“The Deep” (Djùpiò)

di José de Arcangelo

Da un fatto realmente accaduto in patria, il produttore e regista islandese Baltasar Kormàkur ne trae – nel 2012 – un dramma esistenziale su un enigma, anzi un miracolo, ovviamente inspiegabile, di sopravvivenza, raccontandolo come un thriller teso e realistico in alto mare e sulle sue ‘conseguenze’.

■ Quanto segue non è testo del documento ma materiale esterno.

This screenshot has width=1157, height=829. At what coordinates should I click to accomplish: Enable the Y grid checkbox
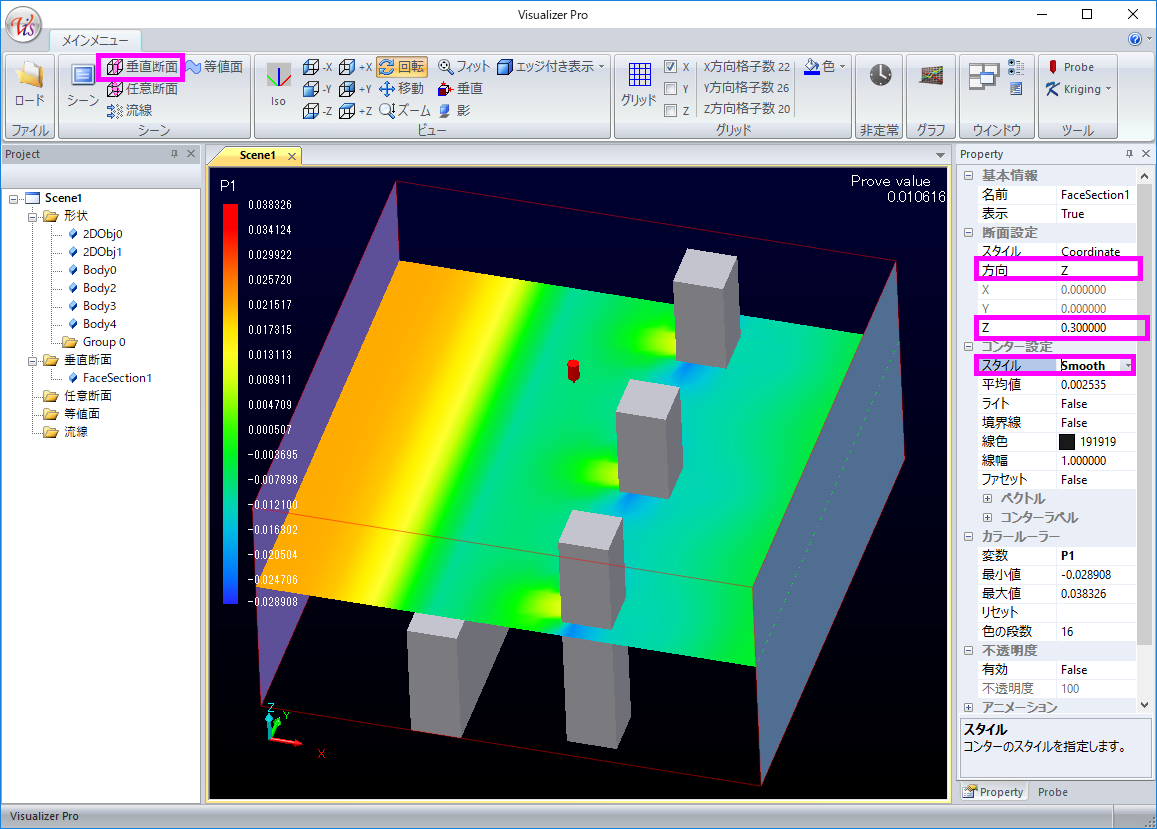[671, 89]
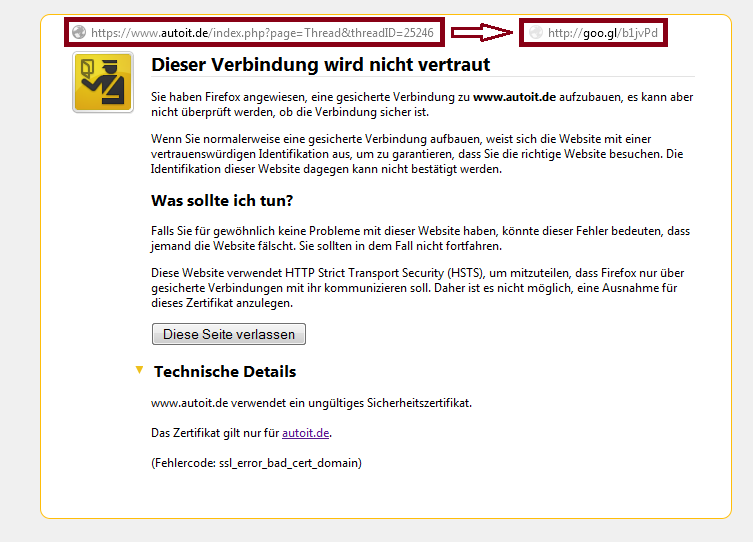Click the globe icon beside the autoit.de URL
Screen dimensions: 753x542
(79, 33)
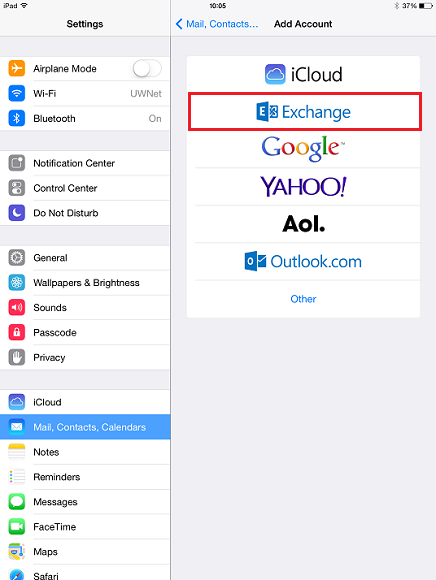Open Privacy hand icon
436x580 pixels.
point(17,357)

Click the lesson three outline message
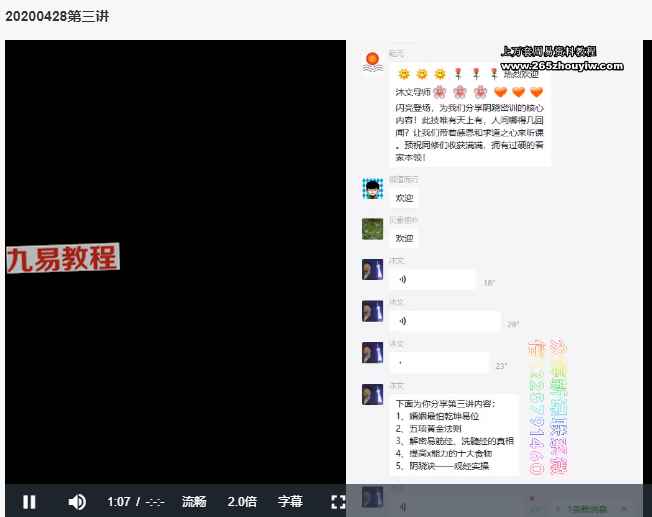453,434
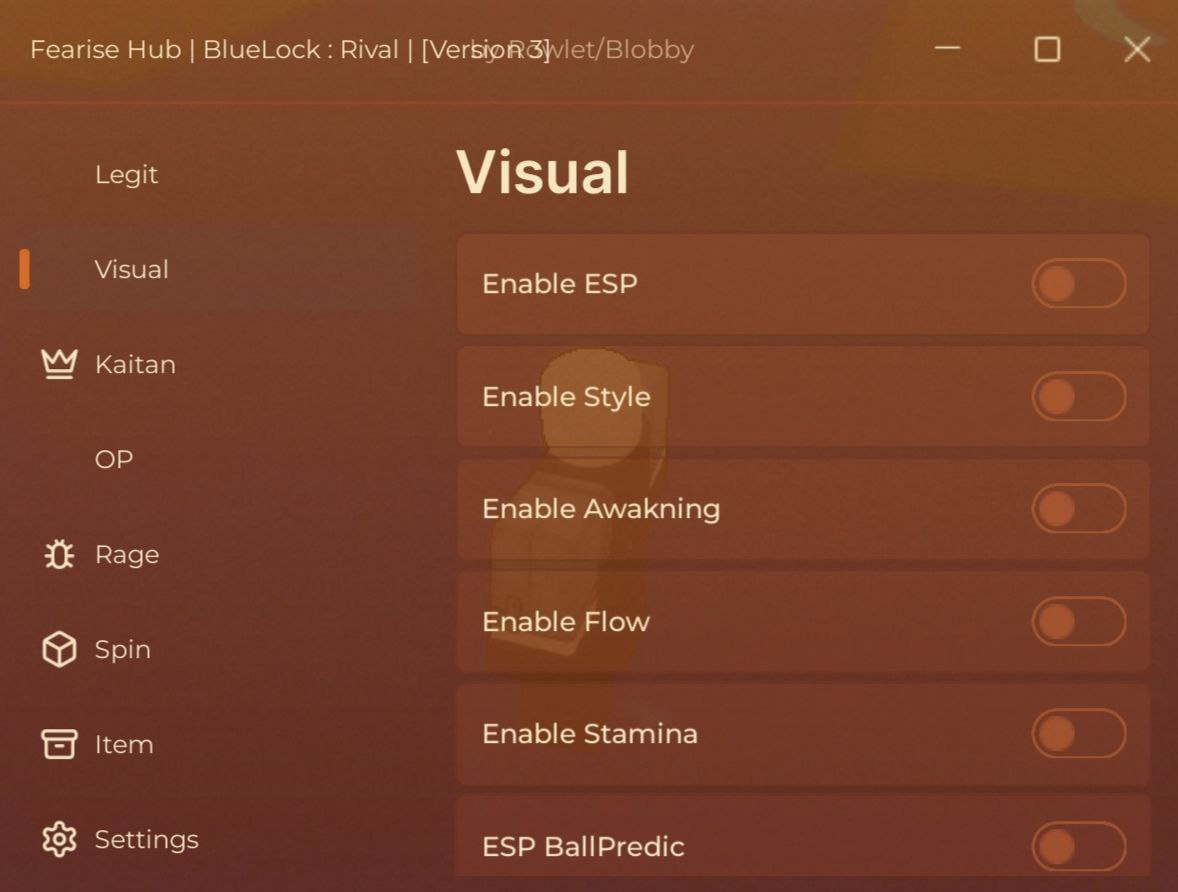The width and height of the screenshot is (1178, 892).
Task: Select the Visual tab in sidebar
Action: click(x=131, y=270)
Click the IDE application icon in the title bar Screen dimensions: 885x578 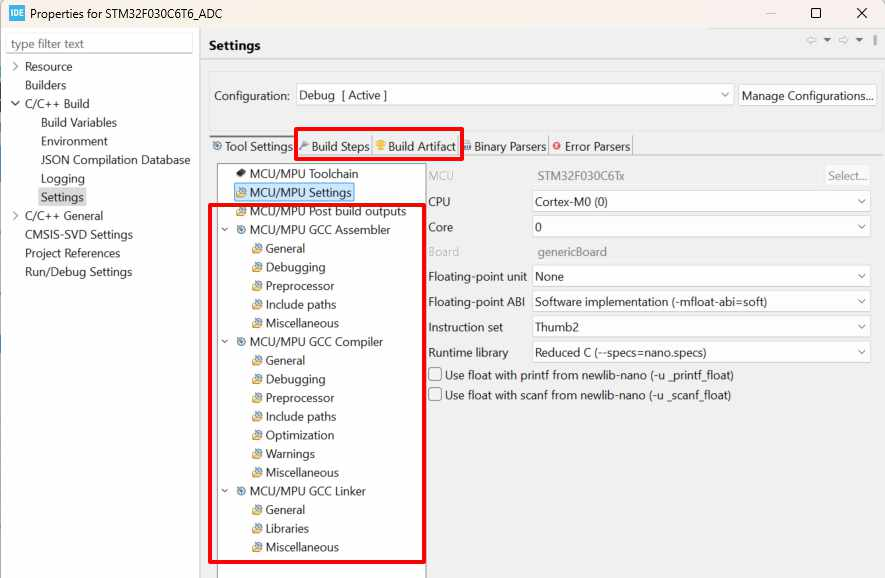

“The Deep” (titolo originale Djùpiò) – sceneggiato dal regista (ormai a Hollywood) con Jon Atli Jonasson, autore del testo teatrale – narra un fatto accaduto in una notte del 1984, quando un peschereccio islandese si inabissa lontano dalla costa. I membri dell’equipaggio cercano di mettersi in salvo ma solo uno di essi, il giovane Gulli (l’efficace Olafur Darri Olafsson, sempre in scena), riesce nella disperata impresa, nuotando per circa sei ore nel gelido Atlantico del Nord e attraversando poi, a piedi nudi, un ostile terreno vulcanico ghiacciato riesce a sopravvivere. La sua miracolosa e intensa odissea lo fa oggetto di un’attenzione a livello internazionale, oltre che l’interesse della comunità scientifico-medica che lo sottopone a degli estenuanti test per cercare una spiegazione plausibile alla sua incredibile capacità di resistenza. L’unica constatazione scientifica è che il suo organismo reagisce al freddo come quello delle foche, infatti viene presto soprannominato ‘l’uomo foca’.

 

Un dramma che coinvolge e intriga – per un’ora e mezza -, attraverso il ritratto di un giovane timido e solitario (nonostante l’amicizia con i colleghi) che vive un’esistenza senza ambizioni né interessi, costretto ad affrontare una tragedia immane che gli cambierà la vita e da cui nemmeno lui credeva di uscirne vivo. Naturalmente il resto del cast recita nel prologo e nell’epilogo.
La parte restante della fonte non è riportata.